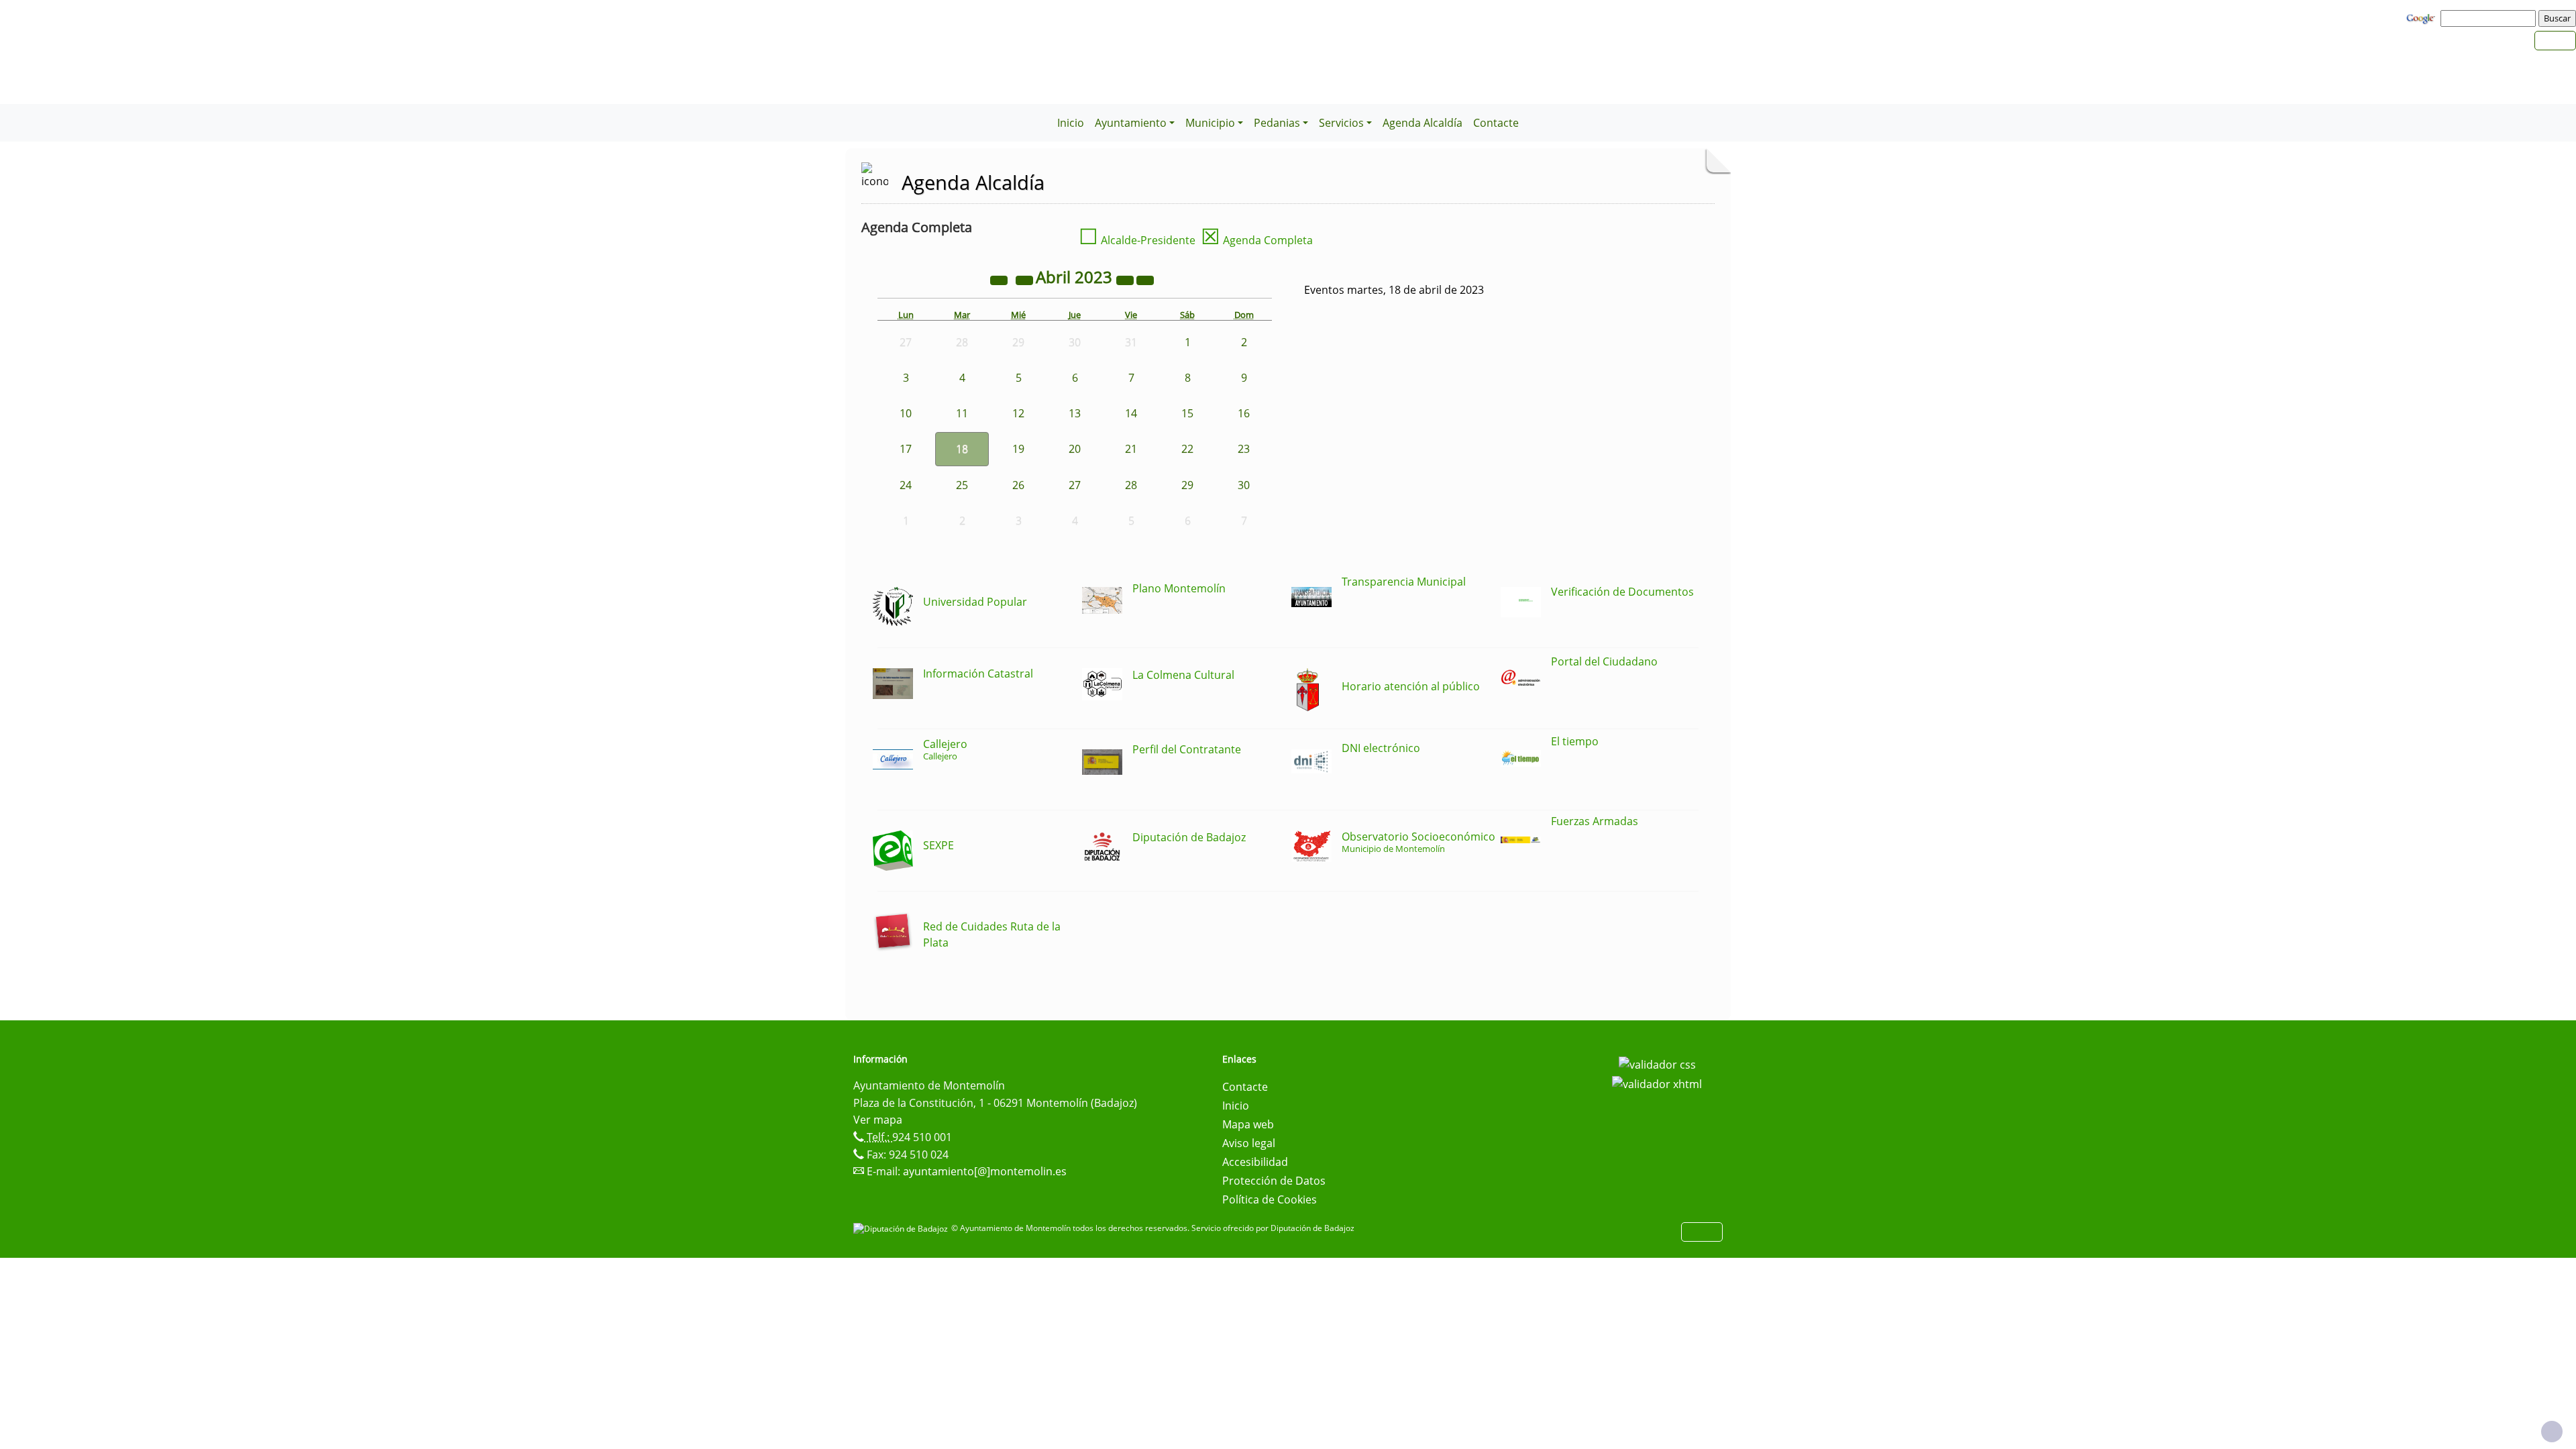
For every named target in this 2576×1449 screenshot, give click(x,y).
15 (1187, 413)
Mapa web (1248, 1124)
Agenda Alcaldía (1422, 122)
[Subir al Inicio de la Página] (2552, 1431)
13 (1075, 413)
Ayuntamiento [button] (1131, 122)
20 (1075, 448)
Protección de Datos (1274, 1180)
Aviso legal (1248, 1143)
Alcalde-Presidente (1137, 240)
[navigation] (2490, 18)
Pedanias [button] (1277, 122)
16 (1244, 413)
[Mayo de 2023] (1145, 279)
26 (1018, 485)
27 (1075, 485)
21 (1131, 448)
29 (1187, 485)
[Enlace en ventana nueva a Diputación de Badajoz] (902, 1228)
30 (1244, 485)
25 (962, 485)
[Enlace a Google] (2422, 17)
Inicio (1070, 122)
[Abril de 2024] (1126, 279)
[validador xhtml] (1657, 1083)
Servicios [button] (1341, 122)
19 (1018, 448)
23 (1244, 448)
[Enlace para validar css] (1657, 1063)
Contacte (1496, 122)
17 (906, 448)
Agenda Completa (1257, 240)
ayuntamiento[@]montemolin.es (985, 1171)
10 (906, 413)
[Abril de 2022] (1000, 279)
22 (1187, 448)
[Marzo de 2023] (1026, 279)
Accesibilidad (1255, 1162)
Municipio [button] (1210, 122)
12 (1018, 413)
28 (1131, 485)
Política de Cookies (1269, 1199)
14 (1131, 413)
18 (962, 448)
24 (906, 485)
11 (962, 413)
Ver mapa (877, 1119)
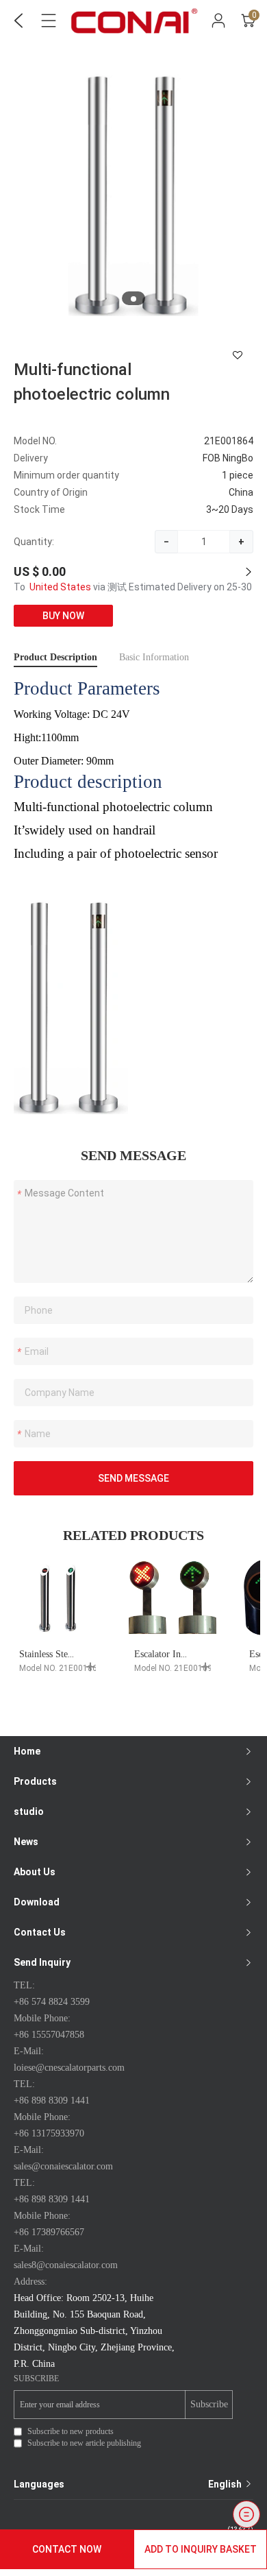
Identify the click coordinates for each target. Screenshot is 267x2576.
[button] (133, 299)
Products (35, 1781)
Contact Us (40, 1932)
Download (37, 1902)
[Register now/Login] (218, 20)
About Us (34, 1871)
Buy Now (63, 615)
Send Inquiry (42, 1962)
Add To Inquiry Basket (200, 2549)
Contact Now (66, 2549)
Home (27, 1751)
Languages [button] (129, 2484)
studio (29, 1811)
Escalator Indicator (170, 1654)
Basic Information (154, 657)
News (26, 1841)
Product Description (55, 657)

***

• _What to work on_
Could the entries above be written out word for word, pictures excluded?

• _Task result_
For every named target in this 2576×1449 screenshot, give click(x,y).
15 (1187, 413)
Mapa web (1248, 1124)
Agenda Alcaldía (1422, 122)
[Subir al Inicio de la Página] (2552, 1431)
13 (1075, 413)
Ayuntamiento [button] (1131, 122)
20 (1075, 448)
Protección de Datos (1274, 1180)
Aviso legal (1248, 1143)
Alcalde-Presidente (1137, 240)
[navigation] (2490, 18)
Pedanias [button] (1277, 122)
16 (1244, 413)
[Mayo de 2023] (1145, 279)
26 (1018, 485)
27 (1075, 485)
21 (1131, 448)
29 (1187, 485)
[Enlace en ventana nueva a Diputación de Badajoz] (902, 1228)
30 (1244, 485)
25 (962, 485)
[Enlace a Google] (2422, 17)
Inicio (1070, 122)
[Abril de 2024] (1126, 279)
[validador xhtml] (1657, 1083)
Servicios [button] (1341, 122)
19 (1018, 448)
23 (1244, 448)
[Enlace para validar css] (1657, 1063)
Contacte (1496, 122)
17 (906, 448)
Agenda Completa (1257, 240)
ayuntamiento[@]montemolin.es (985, 1171)
10 (906, 413)
[Abril de 2022] (1000, 279)
22 (1187, 448)
[Marzo de 2023] (1026, 279)
Accesibilidad (1255, 1162)
Municipio [button] (1210, 122)
12 (1018, 413)
28 (1131, 485)
Política de Cookies (1269, 1199)
14 (1131, 413)
18 (962, 448)
24 (906, 485)
11 (962, 413)
Ver mapa (877, 1119)
Identify the click coordinates for each target. Screenshot is 267x2576.
[button] (133, 299)
Products (35, 1781)
Contact Us (40, 1932)
Download (37, 1902)
[Register now/Login] (218, 20)
About Us (34, 1871)
Buy Now (63, 615)
Send Inquiry (42, 1962)
Add To Inquiry Basket (200, 2549)
Contact Now (66, 2549)
Home (27, 1751)
Languages [button] (129, 2484)
studio (29, 1811)
Escalator Indicator (170, 1654)
Basic Information (154, 657)
News (26, 1841)
Product Description (55, 657)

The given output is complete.